# REQUESTS
A – Rewrite the aquarium forum thread from "Damn, thats a" up to and including "(Aug 15, 2009)", changing every "rock" to "stone".
B – Write the next part of the aquarium forum thread, starting right after its final post.

Damn, thats a good price for rock. Payed 7 a pound here where I live. I say go with the drive and pick up the rock. Maybe wait till you can afford a decent amount of rock, maybe even the rest of what you need. 

I say make a build thread in the Saltwater Aquarium thread on this once you start gettin more rock and aquascaping. Always exciting to see other peoples progress. Welcome to the forums too!


----------



## studman50 (Aug 15, 2009)

so even a 5gal water change on what i predict is about 160gals overall water total will make a difference every few days? after i get this rock cured i will defiantly start a build thread, and include the few things that i've already done. also my skimmer is a "pro aquatic" MPS 150 and its "recommended" to use in sump, but my stand does not allow it to fit in the sump, so i have it sitting next to my tank, and then i added an extention to the provided plumbing making sure not to create any back-flow its at a slight decline, but included in this sump is an adjustable output and in this piping it slightly leaks? has anyone used this skimmer, i've contacted them with no joy.. i can include photo's if needed, also the skimmate bubbles push the lid off, so i had to use a small weight to keep it down, anyone had this problem?i have an overflow bottle which works great.


----------



## Pasfur (Mar 29, 2008)

Pictures would help on the skimmer.

# ROWS
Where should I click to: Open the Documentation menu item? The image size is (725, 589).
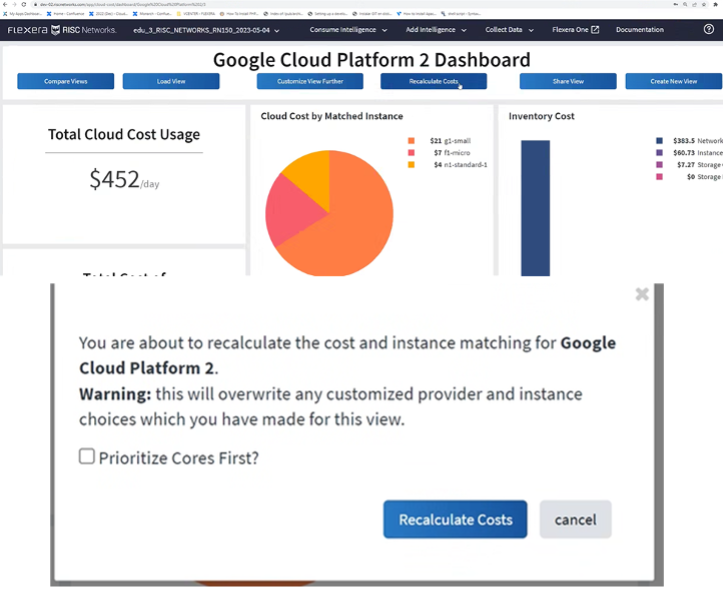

* * *

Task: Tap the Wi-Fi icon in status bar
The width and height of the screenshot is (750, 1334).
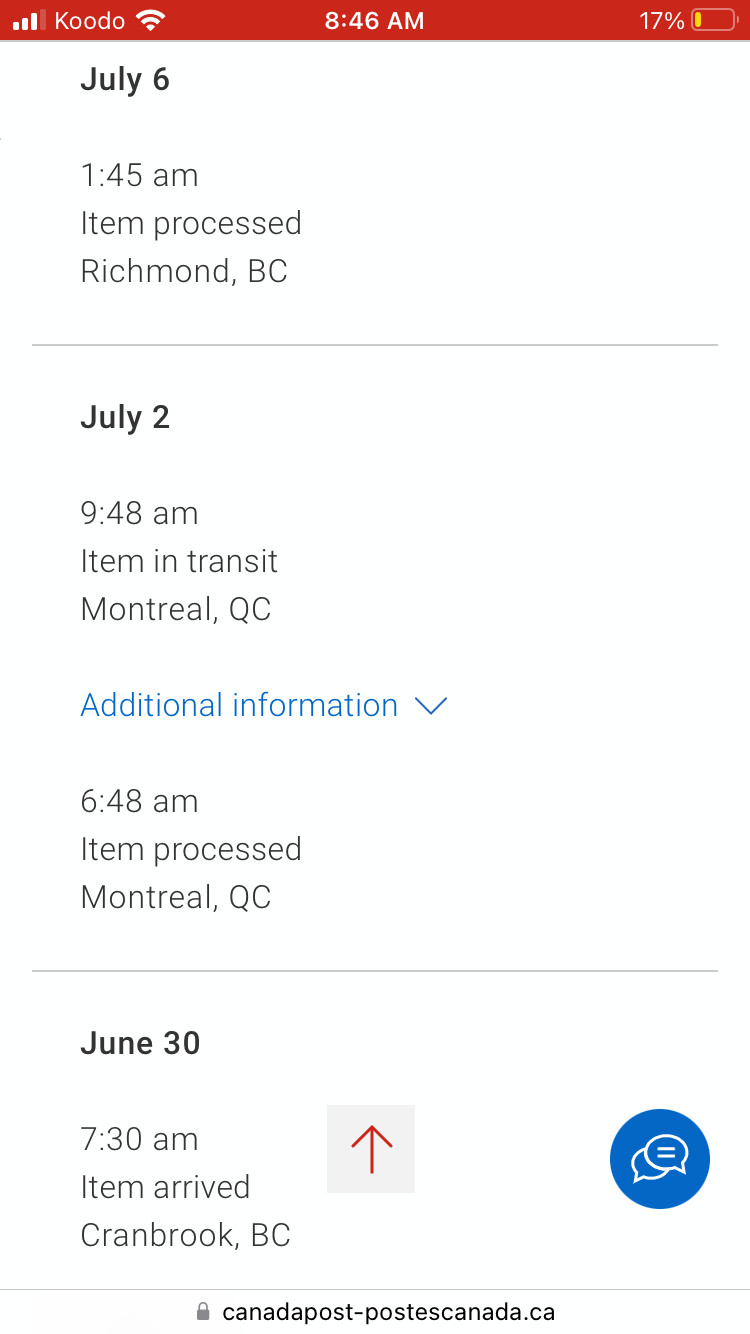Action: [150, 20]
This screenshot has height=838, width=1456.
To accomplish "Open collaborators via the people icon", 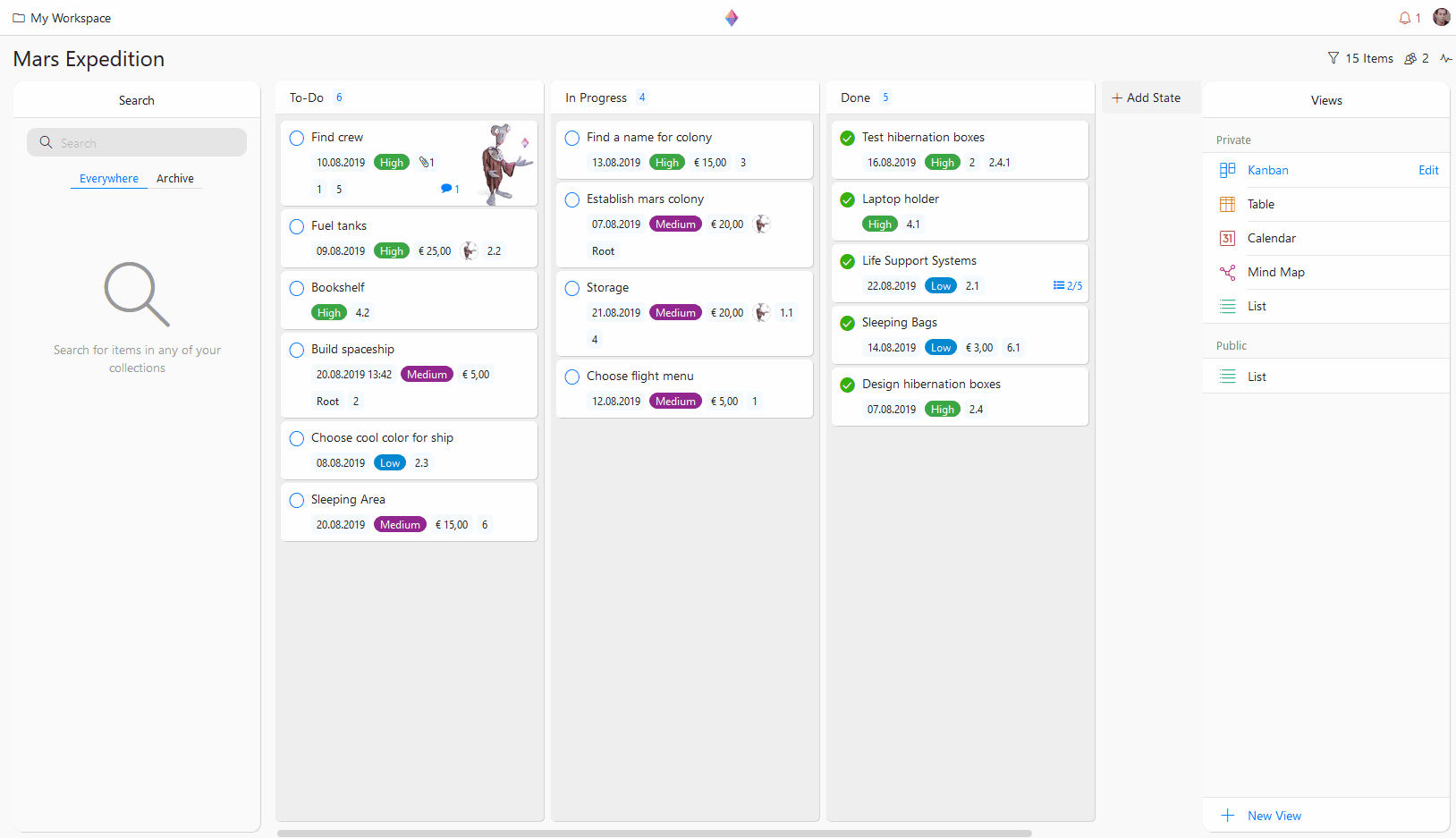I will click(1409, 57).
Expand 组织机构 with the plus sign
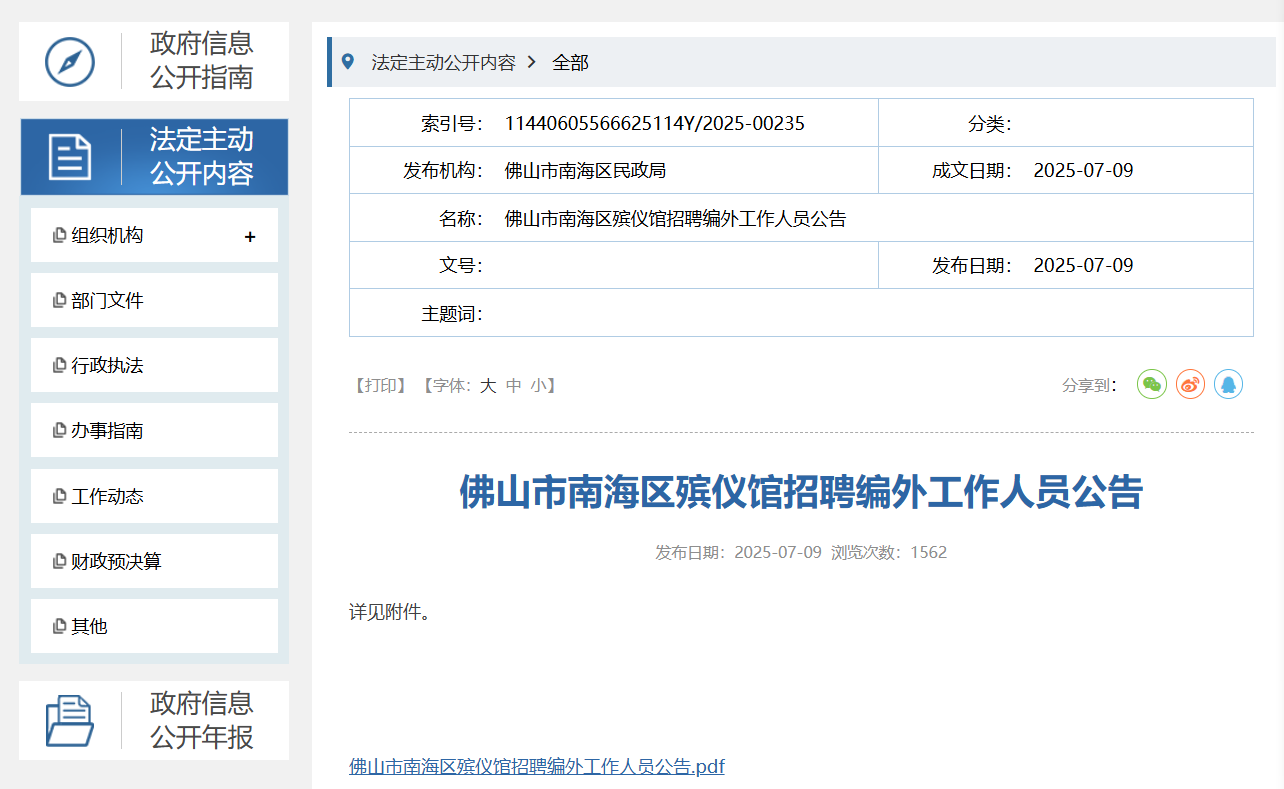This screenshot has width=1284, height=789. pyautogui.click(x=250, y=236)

# RESPONSES IN ORDER
A –
Damn, thats a good price for stone. Payed 7 a pound here where I live. I say go with the drive and pick up the stone. Maybe wait till you can afford a decent amount of stone, maybe even the rest of what you need. 

I say make a build thread in the Saltwater Aquarium thread on this once you start gettin more stone and aquascaping. Always exciting to see other peoples progress. Welcome to the forums too!


----------



## studman50 (Aug 15, 2009)

B –
On the subject of water changes, sorry, I confused the tank size with another thread. Honestly, I would remove the rock and cure it in a separate container. You would really need water changes of 50 gallons or so to make a difference, and that is not necessary when you simply cure the rock in another container.

Check out the first page of my 180 build:
http://www.fishforum.com/saltwater-fish-pictures-videos/pasfurs-180-reef-build-21979/


----------



## studman50 (Aug 15, 2009)

Oops


----------



## studman50 (Aug 15, 2009)

so lets say i siphon some water out of my tank and fill a rubbermaid tub, should i just let my tank sit "stagnent"? also i never scrubbed it, is it to late? i don't see why i couldnt let the rock just sit in that much water, wouldnt it just dilute it even more?? and magically it stopped dripping but ill keep an eye on it everyday to see if it comes back. and in some of the crevices of the rock there a white cloudy "bulbs" so when i did a small water change i sucked it up and under it looks like an old coral?? ill try to gets pics maybe? also since its only 20lbs could i do it in a 5 gallon bucket?


----------



## Pasfur (Mar 29, 2008)

You could use a 5 gallon bucket, but a larger volume of water would cure the rock faster. Dilution is key! I would just use a small storage tote. 

Why would your tank be sitting stagnant??? You would still have water movement.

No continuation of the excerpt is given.